● Exercise set
A - Copy from the Dustin Diaz interview, word for word, the passage from "Dustin Diaz talks" up to and including "you feeling mate.".
B - In the Dustin Diaz interview, how long does Dustin say he spent at Google?
C - Continue the interview with Dustin Diaz from its last line.

● Reading text
# # #

Dustin Diaz on Javascript and coding at Twitter

Dustin Diaz talks about the shortcomings of jQuery, explains how object orientated coding can help your javascript and discusses testing your code.

Paul Boag:
So I’m being joined by a very jet lagged Dustin Diaz. Hello Dustin how are you feeling mate.

Dustin Diaz:
Um still waking up.

dustin diaz

Paul B:
Just give your presentation at Future of Web Apps and immediately you were grabbed for an interview then immediately after that grabbed for another interview. So if you’re totally incoherent we will completely understand.

Dustin:
Yeah. No problem. That’s the way I roll just being incoherent all the time. I’m surprised anyone makes any sense out of what I’m talking about.

Paul B:
Well obviously some people do. So just, though you have been on the show before. Right in the early days.

Dustin:
Yeah it was episode 15 or 16 or something like that.

Paul B:
Unbelievable. That’s a long time ago. Yeah. So you were working at Yahoo! then.

Dustin:
Yes. 2006.

Paul B:
Yeah that’d be about right.

Dustin:
And then after that I spent about two years at Google from adwords to gmail and now I’m at Twitter for the last 5 months.

Paul B:
Okay. So how’s life going at Twitter? Are you enjoying it?

Dustin:
Oh Twitter is awesome. Twitter is such a great place to work. You can make such a huge difference. The team is pretty small. We have about 3 frontend engineers so we’re all highly worked but in a really good way. And you can actually ship out code.

Twitter website

Paul B:
Which is satisfying.

Dustin:
I’ve literally had both ends of the spectrum. From Yahoo! which is a very top down oriented place. When it comes down to it no one can make a decision. The top makes it for you. So you can ship something that way. It’s not always fun when you’re the developer. But going from there to Google. Google is like a huge like giant breath of fresh air. However the only problem with that is the opposite. It’s very bottom up. So it was sort of overly democratic where I was happy to get a voice in but everyone had a voice and you had to like join your voice in with your co-worker and with everyone else that’s trying to get the same goal. But everyone is thinking something different. So Twitter, it’s just, everyone just ships stuff. It’s a very magical place. Although it’s a little chaotic sometimes!

# # #

● Data to examine
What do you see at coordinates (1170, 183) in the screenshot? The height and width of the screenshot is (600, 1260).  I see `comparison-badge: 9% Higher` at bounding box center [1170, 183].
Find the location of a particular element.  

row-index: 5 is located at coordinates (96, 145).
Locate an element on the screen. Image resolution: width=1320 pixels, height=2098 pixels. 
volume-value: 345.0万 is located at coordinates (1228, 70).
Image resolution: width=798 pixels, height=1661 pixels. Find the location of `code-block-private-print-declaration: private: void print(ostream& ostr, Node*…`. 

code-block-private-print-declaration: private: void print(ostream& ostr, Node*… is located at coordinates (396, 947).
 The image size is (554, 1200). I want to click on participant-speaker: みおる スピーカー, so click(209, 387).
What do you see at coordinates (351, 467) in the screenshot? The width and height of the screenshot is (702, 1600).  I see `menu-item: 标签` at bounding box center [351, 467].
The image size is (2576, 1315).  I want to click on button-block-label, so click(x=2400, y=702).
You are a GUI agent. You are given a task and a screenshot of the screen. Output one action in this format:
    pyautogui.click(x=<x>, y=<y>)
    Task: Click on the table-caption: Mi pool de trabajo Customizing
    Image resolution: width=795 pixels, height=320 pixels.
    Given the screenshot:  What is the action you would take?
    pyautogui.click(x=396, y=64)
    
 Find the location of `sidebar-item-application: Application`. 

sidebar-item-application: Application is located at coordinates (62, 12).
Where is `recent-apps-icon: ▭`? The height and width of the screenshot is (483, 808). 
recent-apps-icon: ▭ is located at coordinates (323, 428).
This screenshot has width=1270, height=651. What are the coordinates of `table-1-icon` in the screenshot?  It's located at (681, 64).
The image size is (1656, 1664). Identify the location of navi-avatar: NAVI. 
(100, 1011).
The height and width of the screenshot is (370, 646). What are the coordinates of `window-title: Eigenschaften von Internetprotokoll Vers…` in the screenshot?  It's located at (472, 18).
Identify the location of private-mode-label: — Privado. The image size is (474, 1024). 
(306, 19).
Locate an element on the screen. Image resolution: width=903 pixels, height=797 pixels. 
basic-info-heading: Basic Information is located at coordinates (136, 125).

# # #

● Task answers
A -
Dustin Diaz talks about the shortcomings of jQuery, explains how object orientated coding can help your javascript and discusses testing your code.

Paul Boag:
So I’m being joined by a very jet lagged Dustin Diaz. Hello Dustin how are you feeling mate.

B - About two years.

C -
Paul B:
Stuff gets done.

Dustin:
Yeah stuff gets done. Piles and piles of jQuery.

Paul B:
So the plan for this interview, just so you know, is gonna start with me asking dumb questions as the non-developer in the room. Then we’ve also got Paul joining us. Hello Paul

Stanton:
Hello.

Paul B:
He’s going to ask the clever questions. So no pressure there Paul.

Stanton:
Oh I don’t know about that. I’ve just been dragged in because I’ve written a couple of lines of jQuery before.

Paul B:
You’re techie.

Stanton:
Well okay I’ll take that.

Paul B:
Let’s start with some fundamentals. There are a lot of people out there like me, alright. I’m a designer and I’m using jQuery to do the basic stuff that I do for most of my client sites and maybe freelancers listening that are doing relatively small scale sites. Now, brilliant talk. Really enjoyed it but you did compare jQuery to cocaine. I was picking up this general theme that you’re not a great fan of jQuery. What have you got against jQuery?

cocaine

Dmitriy Aseev, Shutterstock

Dustin:
There’s nothing against it. As far as I’m concerned, and the rest of the world they won. So now it’s all about fixing it and I don’t think it’s a matter of fixing jQuery I wouldn’t change anything about it because it has one goal in mind and it does it really really well. It allows you to get stuff and it allows you to do stuff with it. Pick out some elements attach and event to it and they do stuff. It flys across the page. It can make an AJAX request, toggle a class name. Change the colour of something. Set some HTML. It’s a utility to help you get basic jobs done. But it shouldn’t be the way you author code. Although any other way with jQuery would look weird. It’s kinda this paradox of like do I use it or not? It’s like staring at a pile of cocaine. It looks pretty good. I wanna do it. Just for the record…

Paul B:
You’re digging a hole here Dustin (laughing).

Dustin:
I just wanna I’ve never done crack cocaine or any kinda, I don’t even know what types there are…

Paul B:
What was it you said? Yeah “One line of it and you’re hooked” it the premis of comparing it to cocaine. That was my experience with it. I thought wow this is like CSS I can do this.

Dustin:
Yeah it is like CSS. You select something…it has a selector engine. So I think the most important bits of it is basically any other new framework beyond this or any other new library or utility must have a selector engine in it if you want to get stuff done. Because it’s just a pain in the ass to use typical DOM methods to get elements by tag name and get element by ID. Luckily enough jQuery open sourced it’s selector and contributed it to the DOJO foundation. It’s called Sizzle if you didn’t know that.

Paul B:
No I didn’t.

Dustin:
It’s not owned by DOJO but it did contribute to it. I’m pretty sure it’s under MIT license. I’m not really sure how DOJO and John Resig’s, how they worked out license, but check that out because you can get stuff with it.

Paul B:
Where do you…I mean you use jQuery at Twitter so where does it fall down for you? Obviously there is some frustration there and I’m not entirely clear where.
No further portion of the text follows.